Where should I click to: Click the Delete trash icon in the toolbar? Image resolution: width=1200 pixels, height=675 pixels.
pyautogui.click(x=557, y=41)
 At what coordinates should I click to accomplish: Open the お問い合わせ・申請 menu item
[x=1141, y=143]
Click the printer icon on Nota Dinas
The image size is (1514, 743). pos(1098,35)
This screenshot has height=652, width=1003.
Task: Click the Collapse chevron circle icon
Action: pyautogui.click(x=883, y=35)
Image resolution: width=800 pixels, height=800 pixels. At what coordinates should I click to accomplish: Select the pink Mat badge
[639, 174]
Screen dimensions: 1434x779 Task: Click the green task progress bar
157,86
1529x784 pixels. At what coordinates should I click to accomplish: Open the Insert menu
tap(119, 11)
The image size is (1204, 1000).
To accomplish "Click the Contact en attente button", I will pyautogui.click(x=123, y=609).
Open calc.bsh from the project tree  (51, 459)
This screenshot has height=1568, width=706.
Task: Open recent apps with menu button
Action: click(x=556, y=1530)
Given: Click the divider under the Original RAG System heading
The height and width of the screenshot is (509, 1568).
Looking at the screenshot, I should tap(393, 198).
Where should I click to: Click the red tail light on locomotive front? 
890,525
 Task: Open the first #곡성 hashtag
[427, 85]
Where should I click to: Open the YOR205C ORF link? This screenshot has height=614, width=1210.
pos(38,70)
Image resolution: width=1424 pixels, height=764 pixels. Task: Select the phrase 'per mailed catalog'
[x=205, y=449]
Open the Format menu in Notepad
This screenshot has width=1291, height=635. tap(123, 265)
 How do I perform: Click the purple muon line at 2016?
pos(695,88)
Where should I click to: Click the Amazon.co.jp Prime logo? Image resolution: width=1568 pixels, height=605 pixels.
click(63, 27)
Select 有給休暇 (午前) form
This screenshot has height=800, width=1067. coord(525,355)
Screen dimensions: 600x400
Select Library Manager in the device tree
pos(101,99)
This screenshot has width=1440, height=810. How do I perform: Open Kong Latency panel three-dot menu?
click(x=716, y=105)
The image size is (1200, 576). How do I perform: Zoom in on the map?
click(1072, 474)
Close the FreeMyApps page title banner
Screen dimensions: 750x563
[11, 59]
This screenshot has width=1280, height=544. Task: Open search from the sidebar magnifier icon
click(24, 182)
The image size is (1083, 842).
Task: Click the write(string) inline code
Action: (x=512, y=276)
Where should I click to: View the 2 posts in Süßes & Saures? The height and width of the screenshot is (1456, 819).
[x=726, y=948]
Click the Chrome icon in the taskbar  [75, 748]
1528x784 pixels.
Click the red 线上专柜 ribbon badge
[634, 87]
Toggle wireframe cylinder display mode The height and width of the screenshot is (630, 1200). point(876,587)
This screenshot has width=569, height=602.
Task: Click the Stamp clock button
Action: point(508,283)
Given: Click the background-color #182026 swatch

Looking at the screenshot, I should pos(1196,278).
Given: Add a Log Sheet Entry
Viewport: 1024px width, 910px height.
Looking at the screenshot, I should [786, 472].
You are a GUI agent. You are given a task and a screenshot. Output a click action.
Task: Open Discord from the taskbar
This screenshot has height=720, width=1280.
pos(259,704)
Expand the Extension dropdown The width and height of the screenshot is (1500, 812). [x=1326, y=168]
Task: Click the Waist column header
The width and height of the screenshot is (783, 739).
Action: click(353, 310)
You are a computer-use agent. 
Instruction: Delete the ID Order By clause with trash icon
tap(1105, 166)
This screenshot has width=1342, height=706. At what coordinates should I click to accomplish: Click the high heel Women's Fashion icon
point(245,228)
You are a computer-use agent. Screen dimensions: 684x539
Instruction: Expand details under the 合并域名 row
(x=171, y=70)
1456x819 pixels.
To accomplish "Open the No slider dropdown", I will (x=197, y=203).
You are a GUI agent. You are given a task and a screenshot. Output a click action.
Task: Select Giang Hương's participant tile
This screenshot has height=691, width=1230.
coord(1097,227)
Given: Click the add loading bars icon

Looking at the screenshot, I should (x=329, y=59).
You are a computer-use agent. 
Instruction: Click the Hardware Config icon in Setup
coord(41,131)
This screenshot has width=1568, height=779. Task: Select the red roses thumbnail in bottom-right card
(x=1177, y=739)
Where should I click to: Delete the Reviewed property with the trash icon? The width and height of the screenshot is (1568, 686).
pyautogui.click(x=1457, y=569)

---

**The task**
All lines from the listing above that include "dropdown" should be shown.

**Exercise solution**
Expand the Extension dropdown The width and height of the screenshot is (1500, 812). [x=1326, y=168]
To accomplish "Open the No slider dropdown", I will (x=197, y=203).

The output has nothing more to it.